WORK TASK:
In your copy of the data, include no pictures and alter nothing else.

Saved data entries
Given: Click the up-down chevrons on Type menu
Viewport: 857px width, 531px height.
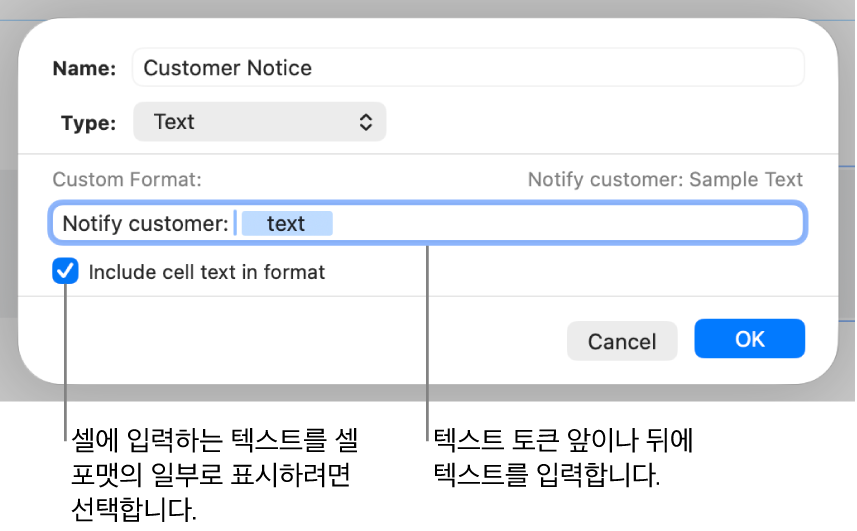Looking at the screenshot, I should pos(366,122).

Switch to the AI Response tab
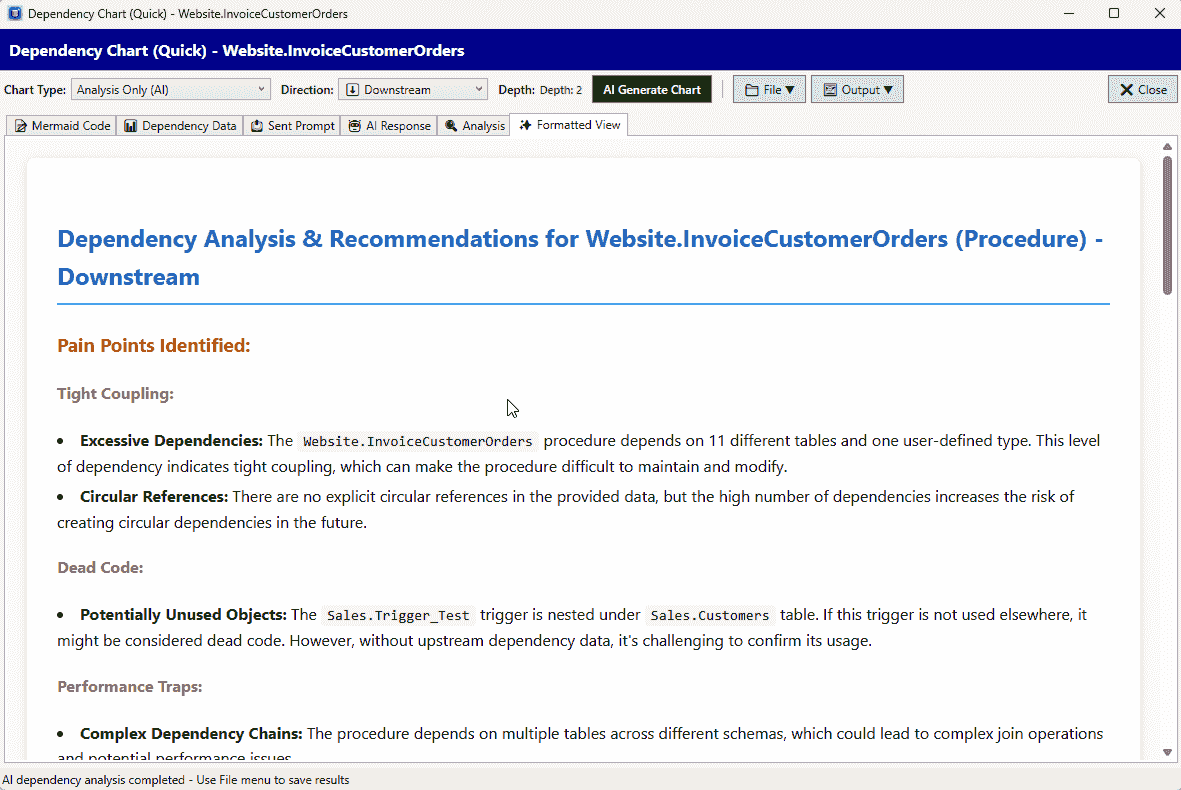[x=389, y=126]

SOLVED PROBLEM:
Given: Click the up-down chevrons on Type menu
Viewport: 857px width, 531px height.
Looking at the screenshot, I should pos(366,122).

Switch to the AI Response tab
[x=389, y=126]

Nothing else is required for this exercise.